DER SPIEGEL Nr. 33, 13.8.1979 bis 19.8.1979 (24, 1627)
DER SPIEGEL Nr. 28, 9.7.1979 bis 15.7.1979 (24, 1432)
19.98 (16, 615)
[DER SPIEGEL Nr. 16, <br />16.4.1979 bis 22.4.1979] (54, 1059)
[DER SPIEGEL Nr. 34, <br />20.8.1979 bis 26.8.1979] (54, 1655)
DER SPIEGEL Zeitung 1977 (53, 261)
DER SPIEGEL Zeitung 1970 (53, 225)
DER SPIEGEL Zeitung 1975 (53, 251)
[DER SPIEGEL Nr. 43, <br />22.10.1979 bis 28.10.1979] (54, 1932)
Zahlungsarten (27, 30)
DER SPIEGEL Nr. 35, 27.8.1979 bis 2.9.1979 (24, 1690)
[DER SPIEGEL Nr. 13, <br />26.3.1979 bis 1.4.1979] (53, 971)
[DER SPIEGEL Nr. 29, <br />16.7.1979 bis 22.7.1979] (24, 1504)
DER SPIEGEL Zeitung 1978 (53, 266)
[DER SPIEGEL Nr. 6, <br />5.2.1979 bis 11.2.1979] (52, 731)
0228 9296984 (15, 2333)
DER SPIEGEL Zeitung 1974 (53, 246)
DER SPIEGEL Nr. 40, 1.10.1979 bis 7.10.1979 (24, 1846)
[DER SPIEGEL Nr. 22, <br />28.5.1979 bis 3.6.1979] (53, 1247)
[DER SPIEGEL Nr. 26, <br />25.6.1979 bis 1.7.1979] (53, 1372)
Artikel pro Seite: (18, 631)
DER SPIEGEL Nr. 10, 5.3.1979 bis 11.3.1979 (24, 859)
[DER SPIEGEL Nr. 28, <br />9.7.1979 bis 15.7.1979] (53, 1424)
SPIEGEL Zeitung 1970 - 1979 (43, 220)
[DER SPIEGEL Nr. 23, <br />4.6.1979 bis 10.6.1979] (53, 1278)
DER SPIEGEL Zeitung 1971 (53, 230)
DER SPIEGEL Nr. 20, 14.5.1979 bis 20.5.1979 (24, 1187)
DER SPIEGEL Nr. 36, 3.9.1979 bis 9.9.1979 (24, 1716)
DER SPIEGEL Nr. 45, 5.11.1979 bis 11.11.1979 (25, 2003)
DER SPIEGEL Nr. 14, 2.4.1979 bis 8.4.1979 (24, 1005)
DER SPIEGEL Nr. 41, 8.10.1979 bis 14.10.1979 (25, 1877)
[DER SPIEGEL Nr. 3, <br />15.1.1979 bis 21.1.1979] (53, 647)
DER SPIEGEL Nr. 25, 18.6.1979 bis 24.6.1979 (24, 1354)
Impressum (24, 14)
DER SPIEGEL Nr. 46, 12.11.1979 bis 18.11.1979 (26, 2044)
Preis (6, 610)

Brief: The lines to reproduce run from the line containing "DER SPIEGEL Zeitung 1970 (53, 225)" to the end of the listing; write them out exactly and add nothing.

Result of the exercise:
DER SPIEGEL Zeitung 1970 (53, 225)
DER SPIEGEL Zeitung 1975 (53, 251)
[DER SPIEGEL Nr. 43, <br />22.10.1979 bis 28.10.1979] (54, 1932)
Zahlungsarten (27, 30)
DER SPIEGEL Nr. 35, 27.8.1979 bis 2.9.1979 (24, 1690)
[DER SPIEGEL Nr. 13, <br />26.3.1979 bis 1.4.1979] (53, 971)
[DER SPIEGEL Nr. 29, <br />16.7.1979 bis 22.7.1979] (24, 1504)
DER SPIEGEL Zeitung 1978 (53, 266)
[DER SPIEGEL Nr. 6, <br />5.2.1979 bis 11.2.1979] (52, 731)
0228 9296984 (15, 2333)
DER SPIEGEL Zeitung 1974 (53, 246)
DER SPIEGEL Nr. 40, 1.10.1979 bis 7.10.1979 (24, 1846)
[DER SPIEGEL Nr. 22, <br />28.5.1979 bis 3.6.1979] (53, 1247)
[DER SPIEGEL Nr. 26, <br />25.6.1979 bis 1.7.1979] (53, 1372)
Artikel pro Seite: (18, 631)
DER SPIEGEL Nr. 10, 5.3.1979 bis 11.3.1979 (24, 859)
[DER SPIEGEL Nr. 28, <br />9.7.1979 bis 15.7.1979] (53, 1424)
SPIEGEL Zeitung 1970 - 1979 (43, 220)
[DER SPIEGEL Nr. 23, <br />4.6.1979 bis 10.6.1979] (53, 1278)
DER SPIEGEL Zeitung 1971 (53, 230)
DER SPIEGEL Nr. 20, 14.5.1979 bis 20.5.1979 (24, 1187)
DER SPIEGEL Nr. 36, 3.9.1979 bis 9.9.1979 (24, 1716)
DER SPIEGEL Nr. 45, 5.11.1979 bis 11.11.1979 (25, 2003)
DER SPIEGEL Nr. 14, 2.4.1979 bis 8.4.1979 (24, 1005)
DER SPIEGEL Nr. 41, 8.10.1979 bis 14.10.1979 (25, 1877)
[DER SPIEGEL Nr. 3, <br />15.1.1979 bis 21.1.1979] (53, 647)
DER SPIEGEL Nr. 25, 18.6.1979 bis 24.6.1979 (24, 1354)
Impressum (24, 14)
DER SPIEGEL Nr. 46, 12.11.1979 bis 18.11.1979 (26, 2044)
Preis (6, 610)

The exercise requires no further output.